**What is being asked:** Continue the passage about the Shakhty trial, starting right after its last sentence.

— Start Given passage —

The Shakhty trial was the first public show trial since that of the SRs in 1922. The respite of the NEP had intervened. Robert Conquest, author of the most complete history of the Great Terror (aside from Solzhenitsyn's Gulag Archipelago), suggests that the Shakhty affair was initiated by Evgeny Evdokimov, the GPU official in charge of the region where Shakhty was located.29 Without discounting the individual initiative of Evdokimov, a former criminal who made a brilliant career in the "organs" during the civil war and who became one of Stalin's boon companions,30 we may conclude that the Shakhty defendants were deliberately selected at a higher level.

— End Given passage —
— Start Rows —

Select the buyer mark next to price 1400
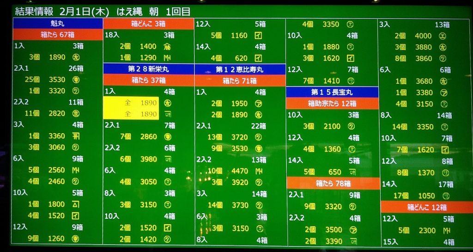The height and width of the screenshot is (252, 473). pos(167,46)
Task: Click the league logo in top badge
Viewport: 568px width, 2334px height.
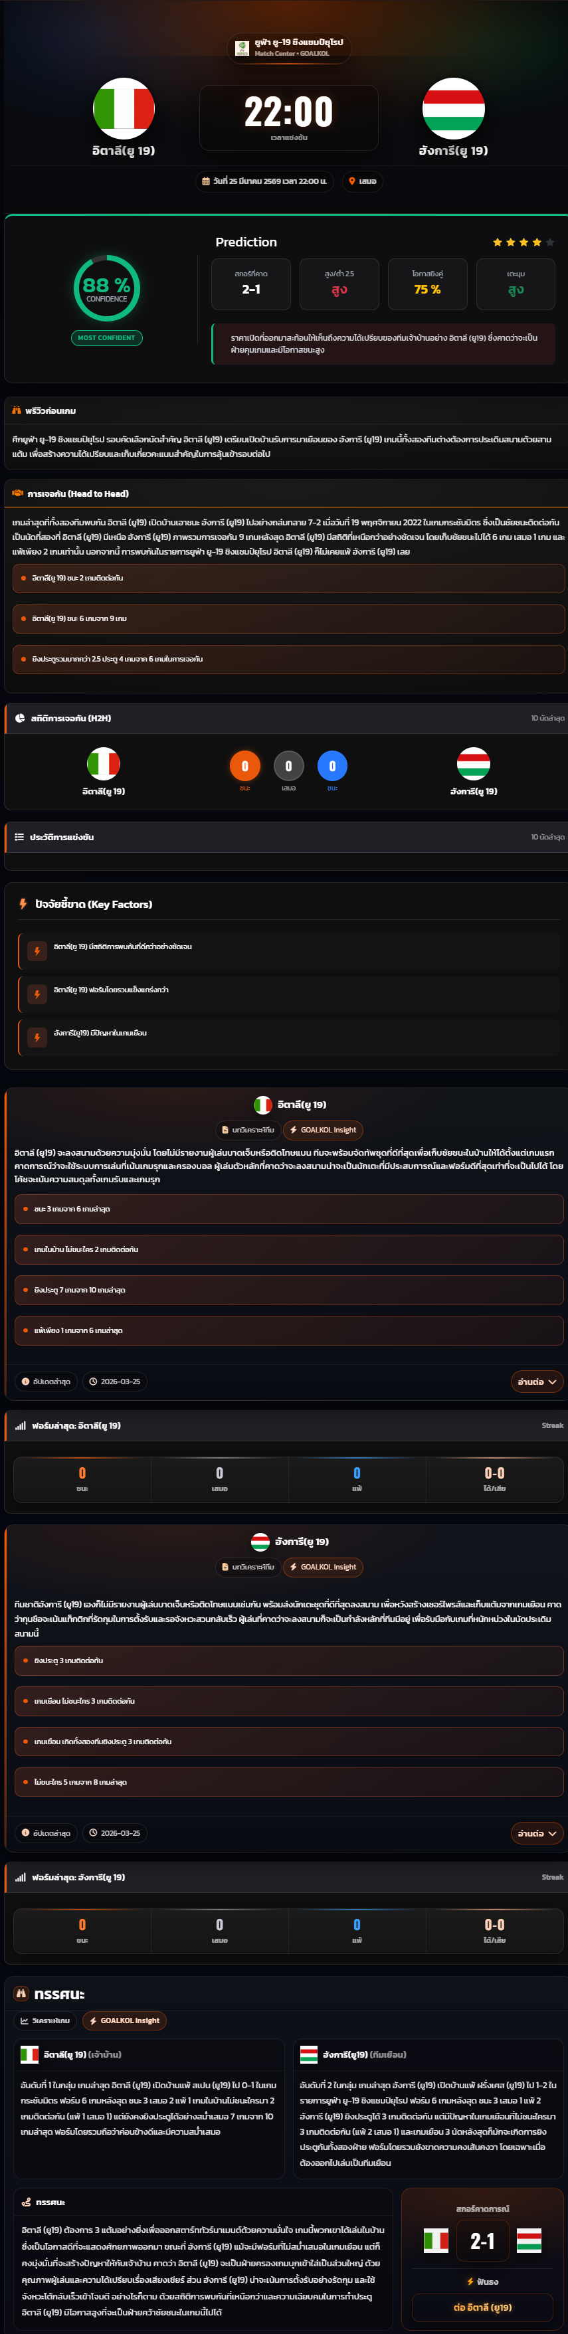Action: click(242, 47)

— End Rows —

**Exercise response:**
Among the accused were three German engineers. In this way the Shakhty trial was designed to accomplish foreign policy aims as well as domestic ones. Moreover, it was a test model for the show trials to come. The defendants were accused of sabotage and spying for the benefit of a foreign power with whom relations at the moment were bad. Some of the defendants signed confessions, which constituted the main evidence against all of them. (Two of the Shakhty defendants never appeared in court, undoubtedly because they refused to sign or died under interrogation. Several disputed the charges presented by the prosecutor, Nikolai Krylenko.) The indignation of the Soviet people was aroused throughout the affair. Twenty years later George Orwell's 1984 described a state in which "two minutes of hatred" were held every day. Citizens would gather in front of television sets; the image of Goldstein, the enemy of the people, would appear on the screen, and everyone would hate him. In the Soviet Union in the 1920s there were no television sets. There were newspapers instead. The first experiment in organized hatred was carried out at Lenin's instigation in the SR trial. During the Shakhty trial, hatred was organized on a significantly broader scale.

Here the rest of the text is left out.